Thousands of years ago the ancient Polynesians were faced with this question, and as they prepared to leave their homes behind, they packed plants. The 20 or so that were deemed worthy enough to be paddled 2500 miles across the ocean were selected with specific purpose(s) in mind.

Today many of us are out of touch with where our resources come from. Our ability to research, find, and buy just about anything using technology has rendered us dependent on our devices for survival. Farming, fishing, finding safe drinking water, and navigating are skills that many members of my generation, including myself, are severely lacking. This is all to say that if we were forced to pack for the rest of our lives, I do not think our lives would last very long.
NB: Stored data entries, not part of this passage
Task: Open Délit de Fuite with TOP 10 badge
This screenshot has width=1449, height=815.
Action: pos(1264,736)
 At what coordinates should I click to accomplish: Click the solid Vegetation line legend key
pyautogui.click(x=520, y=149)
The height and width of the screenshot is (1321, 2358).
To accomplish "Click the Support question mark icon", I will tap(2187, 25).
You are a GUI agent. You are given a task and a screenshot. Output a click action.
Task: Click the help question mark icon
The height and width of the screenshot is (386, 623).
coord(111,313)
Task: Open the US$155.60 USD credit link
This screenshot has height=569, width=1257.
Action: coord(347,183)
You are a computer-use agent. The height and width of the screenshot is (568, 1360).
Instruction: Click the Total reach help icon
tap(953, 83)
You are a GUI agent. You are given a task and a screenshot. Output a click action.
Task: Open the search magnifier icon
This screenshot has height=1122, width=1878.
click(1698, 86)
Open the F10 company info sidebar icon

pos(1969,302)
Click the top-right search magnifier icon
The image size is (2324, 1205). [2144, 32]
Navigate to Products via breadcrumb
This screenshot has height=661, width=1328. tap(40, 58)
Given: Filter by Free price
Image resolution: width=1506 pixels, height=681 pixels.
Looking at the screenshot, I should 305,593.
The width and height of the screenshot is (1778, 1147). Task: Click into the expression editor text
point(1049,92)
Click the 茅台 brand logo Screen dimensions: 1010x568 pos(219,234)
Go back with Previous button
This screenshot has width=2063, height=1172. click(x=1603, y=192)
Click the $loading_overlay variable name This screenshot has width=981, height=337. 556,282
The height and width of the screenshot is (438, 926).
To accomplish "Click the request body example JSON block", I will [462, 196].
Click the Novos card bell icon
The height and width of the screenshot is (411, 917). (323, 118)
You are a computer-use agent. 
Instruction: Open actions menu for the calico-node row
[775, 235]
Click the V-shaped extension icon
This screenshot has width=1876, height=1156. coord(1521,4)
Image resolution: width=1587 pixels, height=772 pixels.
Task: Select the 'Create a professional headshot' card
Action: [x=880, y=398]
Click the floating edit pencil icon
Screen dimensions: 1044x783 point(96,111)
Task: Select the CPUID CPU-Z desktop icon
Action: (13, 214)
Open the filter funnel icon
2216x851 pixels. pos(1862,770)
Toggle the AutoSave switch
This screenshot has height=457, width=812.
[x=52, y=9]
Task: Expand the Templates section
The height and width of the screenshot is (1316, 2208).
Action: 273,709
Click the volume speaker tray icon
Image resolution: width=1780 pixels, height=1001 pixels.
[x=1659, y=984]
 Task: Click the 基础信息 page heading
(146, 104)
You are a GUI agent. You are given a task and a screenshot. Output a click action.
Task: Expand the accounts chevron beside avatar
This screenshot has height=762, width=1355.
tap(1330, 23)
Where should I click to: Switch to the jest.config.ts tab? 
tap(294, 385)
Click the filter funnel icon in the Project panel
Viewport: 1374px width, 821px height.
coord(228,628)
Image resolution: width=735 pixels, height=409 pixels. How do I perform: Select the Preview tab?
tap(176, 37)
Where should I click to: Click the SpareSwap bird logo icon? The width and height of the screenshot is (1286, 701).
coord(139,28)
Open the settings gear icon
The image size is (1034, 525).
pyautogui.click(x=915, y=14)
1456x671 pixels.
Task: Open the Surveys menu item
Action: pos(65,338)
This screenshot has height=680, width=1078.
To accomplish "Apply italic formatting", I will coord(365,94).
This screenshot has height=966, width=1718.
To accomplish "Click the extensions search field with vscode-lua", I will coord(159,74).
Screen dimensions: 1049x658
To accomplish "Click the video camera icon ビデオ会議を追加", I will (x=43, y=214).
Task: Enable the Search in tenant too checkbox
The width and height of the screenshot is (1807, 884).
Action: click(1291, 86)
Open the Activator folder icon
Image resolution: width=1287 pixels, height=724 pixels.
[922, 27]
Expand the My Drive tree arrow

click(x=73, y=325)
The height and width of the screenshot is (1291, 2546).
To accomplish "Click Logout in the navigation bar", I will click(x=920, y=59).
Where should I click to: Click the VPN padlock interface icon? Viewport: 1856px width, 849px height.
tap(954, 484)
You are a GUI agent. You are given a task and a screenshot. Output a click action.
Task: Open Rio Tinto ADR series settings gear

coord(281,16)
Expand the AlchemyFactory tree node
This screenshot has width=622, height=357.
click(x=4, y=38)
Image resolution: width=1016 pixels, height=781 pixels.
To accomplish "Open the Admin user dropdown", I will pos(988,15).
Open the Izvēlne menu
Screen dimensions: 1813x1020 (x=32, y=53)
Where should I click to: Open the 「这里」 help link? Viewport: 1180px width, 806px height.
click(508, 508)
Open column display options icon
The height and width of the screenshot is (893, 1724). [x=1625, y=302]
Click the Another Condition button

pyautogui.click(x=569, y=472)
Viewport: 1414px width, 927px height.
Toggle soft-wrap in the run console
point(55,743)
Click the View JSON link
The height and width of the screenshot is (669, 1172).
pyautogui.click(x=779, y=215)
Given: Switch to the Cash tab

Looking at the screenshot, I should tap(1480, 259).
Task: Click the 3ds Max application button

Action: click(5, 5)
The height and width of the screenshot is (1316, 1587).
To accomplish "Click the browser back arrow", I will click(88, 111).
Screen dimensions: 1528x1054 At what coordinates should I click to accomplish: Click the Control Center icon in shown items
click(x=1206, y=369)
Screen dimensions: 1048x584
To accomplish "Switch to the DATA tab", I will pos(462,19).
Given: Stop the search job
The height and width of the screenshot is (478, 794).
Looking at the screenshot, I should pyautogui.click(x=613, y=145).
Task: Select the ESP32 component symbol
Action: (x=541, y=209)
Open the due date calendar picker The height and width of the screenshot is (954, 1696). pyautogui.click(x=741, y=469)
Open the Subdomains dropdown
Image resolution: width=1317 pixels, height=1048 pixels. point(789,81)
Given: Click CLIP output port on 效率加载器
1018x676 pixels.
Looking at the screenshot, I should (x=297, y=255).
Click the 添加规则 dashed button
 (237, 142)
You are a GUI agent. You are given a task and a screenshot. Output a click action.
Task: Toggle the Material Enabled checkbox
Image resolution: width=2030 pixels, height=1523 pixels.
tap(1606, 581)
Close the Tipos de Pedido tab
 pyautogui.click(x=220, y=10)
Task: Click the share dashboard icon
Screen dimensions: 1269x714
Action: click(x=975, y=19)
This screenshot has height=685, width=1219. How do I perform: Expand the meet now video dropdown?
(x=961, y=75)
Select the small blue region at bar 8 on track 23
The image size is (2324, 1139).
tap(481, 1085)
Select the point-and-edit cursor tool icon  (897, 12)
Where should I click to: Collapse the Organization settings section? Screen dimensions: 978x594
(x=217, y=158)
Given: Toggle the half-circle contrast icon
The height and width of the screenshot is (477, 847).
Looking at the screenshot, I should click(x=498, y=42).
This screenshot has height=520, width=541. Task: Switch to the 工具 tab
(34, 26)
For the ancient Polynesians, it makes sense that many of the plants were chosen for food and/or building materials, but, what amazes me is the prioritization of cultural preservation. Ki was brought to fend off evil spirits both during their journey and at their final destination; today you still see ki planted at almost every house on Kaua’i. As well as serving as a staple of the Hawaiian diet, kalo has great cultural significance, as it is part of the human creation story. All of these plants had and have great importance on this island, and as such the Canoe Garden at my worksite, Limahuli Garden and Preserve, is the first and last stop of the garden tour.

The Canoe Garden rests on ancient, original terraces that have been there as long as Hawaiians have lived here, and every time I walk through it– whether I am giving a tour, en route to a work site, or simply wandering – I learn something. I have overheard a few visitors mention in our garden that they feel as if they are standing in a sacred or special place, and they are right. Limahuli is a window into the past that provides inspiration and knowledge for the future.